Instructions to follow –
Going through the data below, copy out each line where the word "checkbox" shows up.

Task material –
Content starts
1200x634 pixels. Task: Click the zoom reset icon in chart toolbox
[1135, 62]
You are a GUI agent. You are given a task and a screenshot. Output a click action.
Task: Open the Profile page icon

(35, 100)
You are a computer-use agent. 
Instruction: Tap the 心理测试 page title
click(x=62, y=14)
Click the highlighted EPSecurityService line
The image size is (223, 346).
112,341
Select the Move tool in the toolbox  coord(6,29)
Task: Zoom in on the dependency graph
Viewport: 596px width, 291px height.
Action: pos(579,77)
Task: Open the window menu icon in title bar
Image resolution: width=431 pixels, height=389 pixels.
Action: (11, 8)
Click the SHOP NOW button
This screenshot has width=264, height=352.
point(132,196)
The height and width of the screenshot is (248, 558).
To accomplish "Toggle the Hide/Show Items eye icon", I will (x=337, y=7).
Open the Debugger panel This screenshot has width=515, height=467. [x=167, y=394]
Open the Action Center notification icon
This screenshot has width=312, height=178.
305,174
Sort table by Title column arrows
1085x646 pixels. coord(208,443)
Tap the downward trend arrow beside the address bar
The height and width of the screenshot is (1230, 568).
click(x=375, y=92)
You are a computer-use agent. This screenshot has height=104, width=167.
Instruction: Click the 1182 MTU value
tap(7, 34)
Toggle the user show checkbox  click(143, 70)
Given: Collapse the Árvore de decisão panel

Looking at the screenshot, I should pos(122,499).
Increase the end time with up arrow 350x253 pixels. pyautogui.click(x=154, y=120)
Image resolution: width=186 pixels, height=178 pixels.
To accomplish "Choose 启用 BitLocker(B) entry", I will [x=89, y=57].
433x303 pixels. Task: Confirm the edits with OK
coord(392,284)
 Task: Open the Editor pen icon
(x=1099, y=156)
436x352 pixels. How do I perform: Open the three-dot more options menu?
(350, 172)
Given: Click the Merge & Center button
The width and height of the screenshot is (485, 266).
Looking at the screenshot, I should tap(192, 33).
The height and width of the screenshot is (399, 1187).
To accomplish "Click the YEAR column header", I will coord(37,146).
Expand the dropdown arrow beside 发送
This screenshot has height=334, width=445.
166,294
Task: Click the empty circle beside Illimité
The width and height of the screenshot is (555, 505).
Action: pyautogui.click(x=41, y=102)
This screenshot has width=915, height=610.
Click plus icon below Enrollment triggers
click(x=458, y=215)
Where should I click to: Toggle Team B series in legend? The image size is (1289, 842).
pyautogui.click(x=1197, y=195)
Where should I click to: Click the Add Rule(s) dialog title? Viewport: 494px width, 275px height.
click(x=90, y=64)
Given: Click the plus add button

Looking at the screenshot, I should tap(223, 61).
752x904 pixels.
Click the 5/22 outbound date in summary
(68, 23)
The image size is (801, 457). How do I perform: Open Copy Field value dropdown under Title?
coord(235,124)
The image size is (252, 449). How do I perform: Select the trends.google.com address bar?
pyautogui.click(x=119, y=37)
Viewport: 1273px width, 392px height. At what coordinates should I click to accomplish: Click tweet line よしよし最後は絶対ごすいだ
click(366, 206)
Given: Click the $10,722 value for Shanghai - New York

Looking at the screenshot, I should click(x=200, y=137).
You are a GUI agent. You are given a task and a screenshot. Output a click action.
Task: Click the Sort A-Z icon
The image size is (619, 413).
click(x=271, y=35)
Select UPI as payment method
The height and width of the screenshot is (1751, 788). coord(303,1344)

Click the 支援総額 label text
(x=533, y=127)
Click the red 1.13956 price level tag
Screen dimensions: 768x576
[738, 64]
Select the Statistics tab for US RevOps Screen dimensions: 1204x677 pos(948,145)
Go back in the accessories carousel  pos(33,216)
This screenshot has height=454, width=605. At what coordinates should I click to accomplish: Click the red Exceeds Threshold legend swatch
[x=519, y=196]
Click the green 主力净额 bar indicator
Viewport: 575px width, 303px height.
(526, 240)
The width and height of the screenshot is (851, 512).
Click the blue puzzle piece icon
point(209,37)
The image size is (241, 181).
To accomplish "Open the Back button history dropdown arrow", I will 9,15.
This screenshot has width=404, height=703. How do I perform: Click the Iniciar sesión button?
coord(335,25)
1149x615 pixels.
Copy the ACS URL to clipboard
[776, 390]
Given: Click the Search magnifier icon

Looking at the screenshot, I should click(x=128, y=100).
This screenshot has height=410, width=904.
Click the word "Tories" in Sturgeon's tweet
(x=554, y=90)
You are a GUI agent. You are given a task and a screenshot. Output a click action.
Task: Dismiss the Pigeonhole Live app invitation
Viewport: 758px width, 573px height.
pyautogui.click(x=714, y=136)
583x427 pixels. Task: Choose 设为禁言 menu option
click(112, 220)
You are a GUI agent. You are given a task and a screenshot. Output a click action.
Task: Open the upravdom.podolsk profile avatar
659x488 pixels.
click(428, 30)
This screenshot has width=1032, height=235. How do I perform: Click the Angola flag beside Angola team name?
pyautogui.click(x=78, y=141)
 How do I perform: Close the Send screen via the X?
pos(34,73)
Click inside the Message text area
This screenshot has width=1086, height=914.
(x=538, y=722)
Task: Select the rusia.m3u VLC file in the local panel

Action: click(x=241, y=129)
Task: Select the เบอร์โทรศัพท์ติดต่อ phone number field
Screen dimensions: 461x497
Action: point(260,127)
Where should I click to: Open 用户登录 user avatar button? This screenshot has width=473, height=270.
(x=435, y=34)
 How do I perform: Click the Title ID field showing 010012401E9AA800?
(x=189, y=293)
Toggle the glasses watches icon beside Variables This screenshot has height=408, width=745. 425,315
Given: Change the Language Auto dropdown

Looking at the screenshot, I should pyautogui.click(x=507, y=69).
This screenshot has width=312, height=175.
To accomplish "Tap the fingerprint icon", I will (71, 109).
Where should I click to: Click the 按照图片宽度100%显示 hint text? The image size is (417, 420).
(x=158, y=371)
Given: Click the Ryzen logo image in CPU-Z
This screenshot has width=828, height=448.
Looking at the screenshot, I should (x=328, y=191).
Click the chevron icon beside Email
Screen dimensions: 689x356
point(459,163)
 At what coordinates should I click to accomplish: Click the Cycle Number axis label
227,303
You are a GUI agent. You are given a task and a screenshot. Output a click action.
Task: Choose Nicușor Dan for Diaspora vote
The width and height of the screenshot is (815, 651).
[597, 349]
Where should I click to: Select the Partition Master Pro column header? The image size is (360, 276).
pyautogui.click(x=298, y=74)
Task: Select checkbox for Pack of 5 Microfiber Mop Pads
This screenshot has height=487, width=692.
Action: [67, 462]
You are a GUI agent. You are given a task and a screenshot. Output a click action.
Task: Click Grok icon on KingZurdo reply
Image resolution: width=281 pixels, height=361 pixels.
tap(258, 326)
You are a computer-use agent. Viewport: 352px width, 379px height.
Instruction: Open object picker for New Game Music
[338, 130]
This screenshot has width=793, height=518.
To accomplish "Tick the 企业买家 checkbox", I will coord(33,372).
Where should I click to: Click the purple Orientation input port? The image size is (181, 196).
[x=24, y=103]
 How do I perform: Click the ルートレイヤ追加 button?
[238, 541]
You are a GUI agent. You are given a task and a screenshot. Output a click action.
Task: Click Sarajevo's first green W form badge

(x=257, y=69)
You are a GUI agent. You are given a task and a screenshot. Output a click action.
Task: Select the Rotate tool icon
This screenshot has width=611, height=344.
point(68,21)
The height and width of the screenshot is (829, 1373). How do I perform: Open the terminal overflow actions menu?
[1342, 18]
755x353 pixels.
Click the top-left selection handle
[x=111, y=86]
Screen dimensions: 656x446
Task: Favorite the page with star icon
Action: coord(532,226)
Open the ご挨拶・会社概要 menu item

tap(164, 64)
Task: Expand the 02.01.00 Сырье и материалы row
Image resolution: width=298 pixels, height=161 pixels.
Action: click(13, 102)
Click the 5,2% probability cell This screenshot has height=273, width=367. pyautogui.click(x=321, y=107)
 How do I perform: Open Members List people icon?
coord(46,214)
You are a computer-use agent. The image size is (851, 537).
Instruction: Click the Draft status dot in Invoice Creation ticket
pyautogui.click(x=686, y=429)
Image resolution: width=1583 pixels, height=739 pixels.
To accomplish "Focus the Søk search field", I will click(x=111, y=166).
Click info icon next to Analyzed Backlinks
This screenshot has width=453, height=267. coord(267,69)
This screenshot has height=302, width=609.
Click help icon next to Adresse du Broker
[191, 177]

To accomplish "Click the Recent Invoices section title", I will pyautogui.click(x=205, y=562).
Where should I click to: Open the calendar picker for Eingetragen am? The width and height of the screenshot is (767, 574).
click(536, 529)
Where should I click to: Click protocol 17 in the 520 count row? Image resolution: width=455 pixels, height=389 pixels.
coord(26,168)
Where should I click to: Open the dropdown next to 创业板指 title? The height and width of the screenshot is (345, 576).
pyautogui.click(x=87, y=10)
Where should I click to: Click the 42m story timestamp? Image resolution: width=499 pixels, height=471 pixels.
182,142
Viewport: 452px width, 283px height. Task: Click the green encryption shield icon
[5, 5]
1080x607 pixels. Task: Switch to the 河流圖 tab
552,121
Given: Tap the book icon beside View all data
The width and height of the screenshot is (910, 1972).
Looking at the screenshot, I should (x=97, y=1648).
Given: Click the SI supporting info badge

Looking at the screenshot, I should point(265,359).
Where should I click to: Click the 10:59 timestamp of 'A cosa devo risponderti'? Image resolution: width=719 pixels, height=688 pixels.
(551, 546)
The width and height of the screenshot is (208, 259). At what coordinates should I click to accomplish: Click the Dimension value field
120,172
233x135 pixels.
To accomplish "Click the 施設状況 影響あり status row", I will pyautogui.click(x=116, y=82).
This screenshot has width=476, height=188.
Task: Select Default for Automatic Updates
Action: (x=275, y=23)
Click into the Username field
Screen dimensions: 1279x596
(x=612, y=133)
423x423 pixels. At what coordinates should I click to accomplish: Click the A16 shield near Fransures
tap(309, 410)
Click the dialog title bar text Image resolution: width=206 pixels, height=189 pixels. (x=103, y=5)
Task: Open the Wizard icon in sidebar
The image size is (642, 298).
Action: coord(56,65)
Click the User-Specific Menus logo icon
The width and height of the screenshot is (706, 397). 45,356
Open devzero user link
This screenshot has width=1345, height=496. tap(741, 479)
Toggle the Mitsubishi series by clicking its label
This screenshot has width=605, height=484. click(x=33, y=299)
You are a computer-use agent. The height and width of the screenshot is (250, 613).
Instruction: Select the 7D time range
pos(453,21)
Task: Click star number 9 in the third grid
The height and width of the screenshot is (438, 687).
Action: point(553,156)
Content ends
Finished task –
Toggle the user show checkbox  click(143, 70)
Task: Select checkbox for Pack of 5 Microfiber Mop Pads
To accomplish "Tick the 企业买家 checkbox", I will coord(33,372).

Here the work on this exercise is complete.